Оса наспех лепит картонную бабу гнезда на одинокий столб, как на земную ось. Это всё что осталось от дровяного сарая, что и сам давно уж пошел на то, чему ещё совсем недавно оказывал покровительство, опекал, сутулясь под дождями и снегом.
— Ну… И как тебе теперь полдень?
— Хорош.
— Правда?
— Угу. Гляди, как ветер разметал Африку на многие острова. Арабы были мудры, сочиняя ей имя.23
— Когда это было…
— Да, когда б не было! Зато теперь, — мякотью неспелого арбуза почудится она любому, кто б ни глянул наверх. Да только не всякий оторвёт взгляд от дороги, по которой ступает.
— Ибо недосуг?
— Суета, знаешь ли. Суета.
Родня
А и замешкалось солнышко на вечерней зорьке, да и запуталось посреди ветвей дуба, украсив его собой, ровно как золочёный стеклянный шар, что один может придать красы всей Рождественской ели. С умыслом, нет ли, а задержалось солнце на дереве, сколь могло долго.
Ветки наполнились светом, словно кровью, листья стоящих близко вишен, и те вобрали в себя янтарных бликов. Пусть не все, через один, но будто вновь заневестилась вишня, хотя и не белым весенним цветом.
Глядя, как раззадорилось светило, а с ним и всё округ, принялись ветер с луной понукать его поскорее идти спать. Но всё без толку.
Это раньше бывало такое, когда за ним и не углядишь, — чуть устроит головушку на подушке леса, развалится на перине тучки, юркнет под белую простынку облака, и давай сны смотреть, звёзды считать, о хорошем загадывать. Тут уж до утра не добудишься, не допросишься. Ныне не так. Дорожит солнышко всяким мигом, как бы лучшим своим лучиком, — лелеет его, тянет стройной ножкой, либо тронет драгоценным пальчиком…
— Вот и туман — таков точно. — Бормочет озадаченный ветер луне. — Тащишь его за руку, а он влажный скользкий, нейдёт, вырывается, рвётся, ну и растянется, разляжется повсюду, так что кажется — пал в ноги, а в самом-то деле — хитёр, и не более того.
Луна ж в ответ безмолвствует. Зависима она от солнца, светла его светом, а туман — не меньше, как её младший брат. Пусть и названный, а всё одно — родня.
Подражательство
Самая крупная жемчужина небес — луна, с улыбкой взирала на то, как вздрагивает у неё под ногами трава. То сонм маленьких лягушат волновал мокрый после дождя ворс разнотравья. Многим из них вскоре не быть, и даже когда с головою скроет вода, из ила пруда их добудут ужи, либо цапли.
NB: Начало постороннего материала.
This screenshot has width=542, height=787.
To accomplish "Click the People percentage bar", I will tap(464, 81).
Но кто уцелеет, тронет сердце своею приятностью и простотой.
Сил немного у них, часто вдруг становясь недвижимы, слушают мира дыхание, мерно и мирно. Вздохи совы и косули к другой поношенье, скрежет улиток, которые громко грызут, что под ногу попало, тикают будто.
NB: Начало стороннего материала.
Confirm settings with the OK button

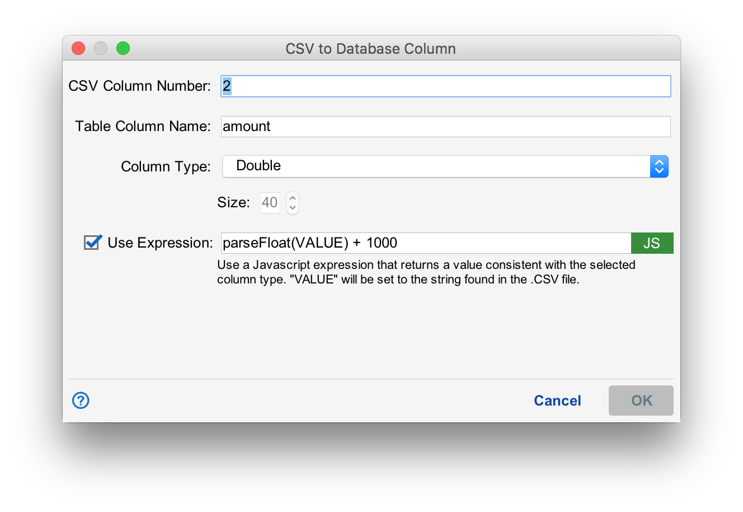pos(641,400)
Но покуда идут, а идут по компАсу24
, недосуг лягушатам считать часы или дни, иль минуты…Не предъявляя прав на престолы пней, обитые зелёным плисом мха, что попадаются им на пути, лягушата спешат напролом, не считаясь с препятствиями, не считая препятствием никого из тех, кто не сделает им скидки ни на наивность, ни на младость. От того-то и гонит закат цаплю спать, тем случай даёт, пусть не всем, но добраться.